__本文__.
ひょうご経済+|【NEXT】経済|開発どうやって?初の国産「手術支援ロボ」 川重とシスメックス - 神戸新聞

手術支援ロボットの開発に協力した藤澤正人・神戸大大学院医学研究科長(右)とメディカロイドの田中博文副社長=神戸市中央区港島南町1

手術支援ロボットの開発に協力した藤澤正人・神戸大大学院医学研究科長(右)とメディカロイドの田中博文副社長=神戸市中央区港島南町1

アームの先に付けた手術器具と内視鏡を患者の腹に開けた穴へ差し込んで行うヒノトリによる手術のイメージ(メディカロイド提供)

アームの先に付けた手術器具と内視鏡を患者の腹に開けた穴へ差し込んで行うヒノトリによる手術のイメージ(メディカロイド提供)

医師は内視鏡映像を見ながら器具を操る(メディカロイド提供)

医師は内視鏡映像を見ながら器具を操る(メディカロイド提供)

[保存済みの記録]

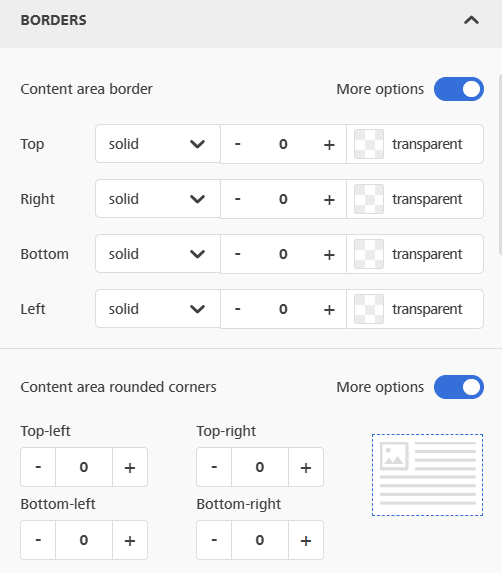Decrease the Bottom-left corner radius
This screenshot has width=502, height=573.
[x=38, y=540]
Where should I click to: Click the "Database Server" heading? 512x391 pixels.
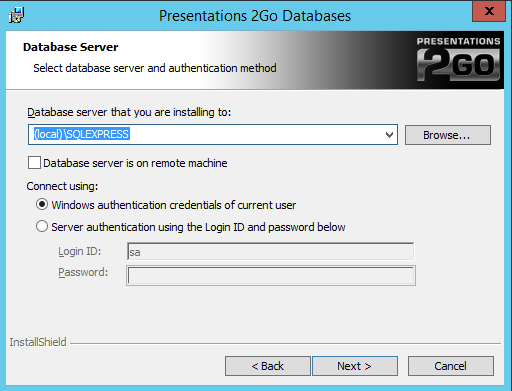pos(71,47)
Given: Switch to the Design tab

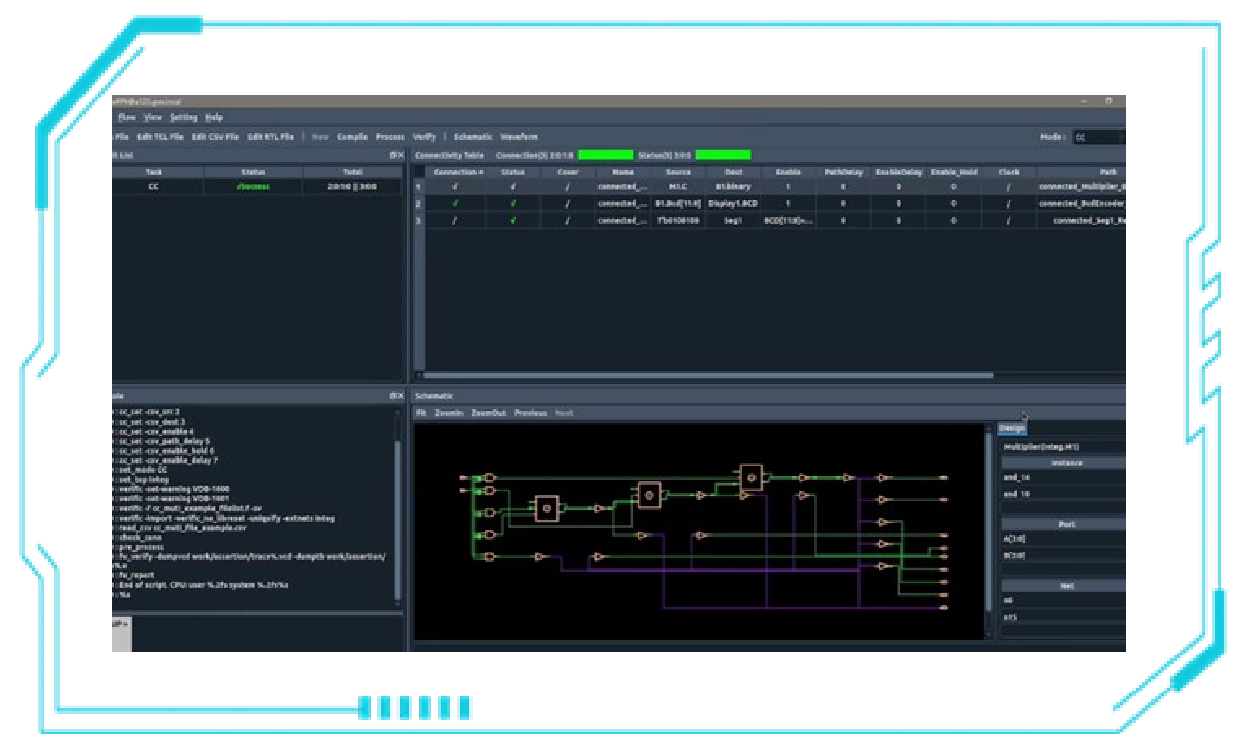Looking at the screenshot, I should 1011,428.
==
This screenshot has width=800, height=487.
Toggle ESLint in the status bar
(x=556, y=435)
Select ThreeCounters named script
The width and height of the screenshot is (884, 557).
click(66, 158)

__設問内容__.
本文によると、医師は何を見ながら器具を操りますか。 これらのエントリは本問には関係しません。

__解答__.
内視鏡映像です。